From the line that contains "E-mail：service@fastek.com.tw (167, 2370)" through the end of the records below, write out each line exactly as it appears, but not the pictures.

Top of DATA TO EXAMINE

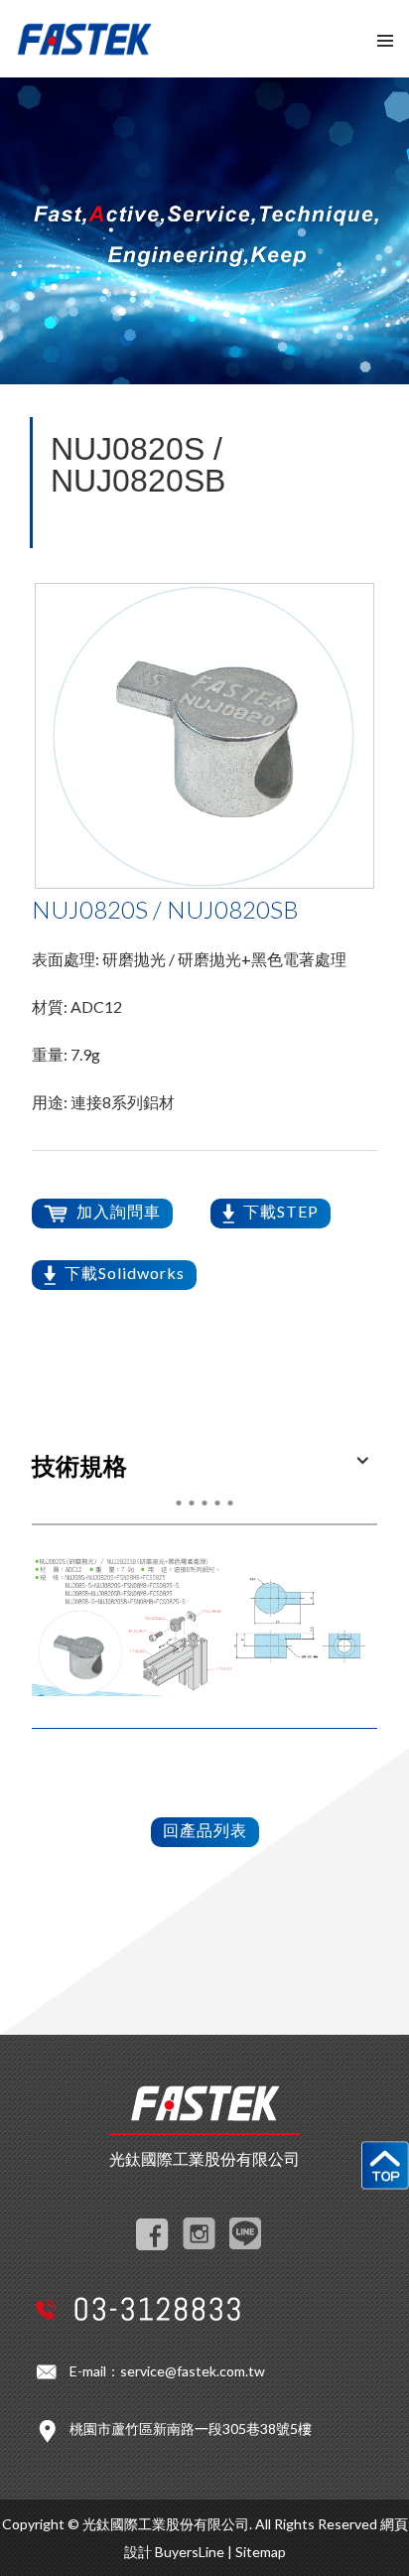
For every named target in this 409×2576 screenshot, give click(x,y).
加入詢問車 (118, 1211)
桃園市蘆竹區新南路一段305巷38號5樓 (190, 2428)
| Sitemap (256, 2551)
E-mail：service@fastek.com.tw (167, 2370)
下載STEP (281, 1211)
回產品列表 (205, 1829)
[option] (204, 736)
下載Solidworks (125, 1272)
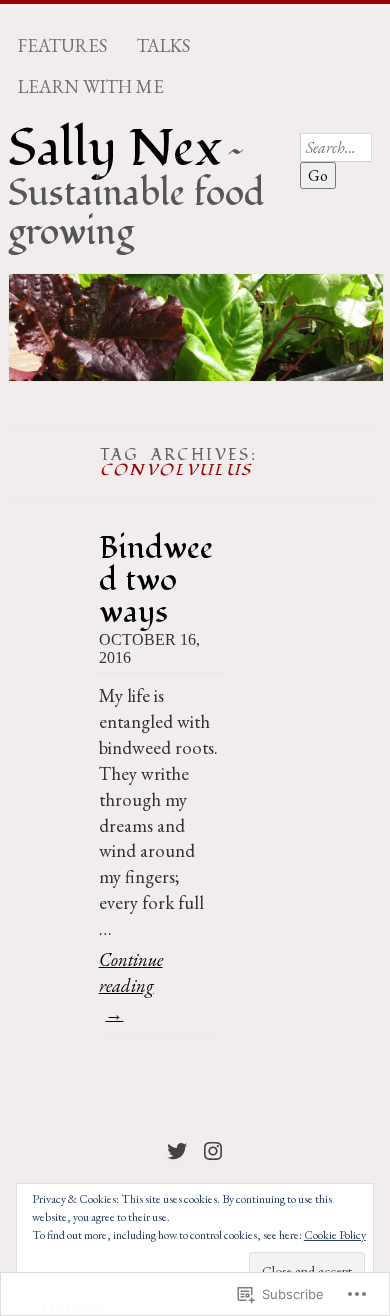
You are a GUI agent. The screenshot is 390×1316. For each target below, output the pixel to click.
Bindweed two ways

Bottom of DATA TO EXAMINE

### ANSWER BOX
E-mail：service@fastek.com.tw (167, 2370)
下載STEP (281, 1211)
回產品列表 (205, 1829)
[option] (204, 736)
下載Solidworks (125, 1272)
You are a GUI agent. The screenshot is 390×1316. For each target below, output the pixel to click.
Bindweed two ways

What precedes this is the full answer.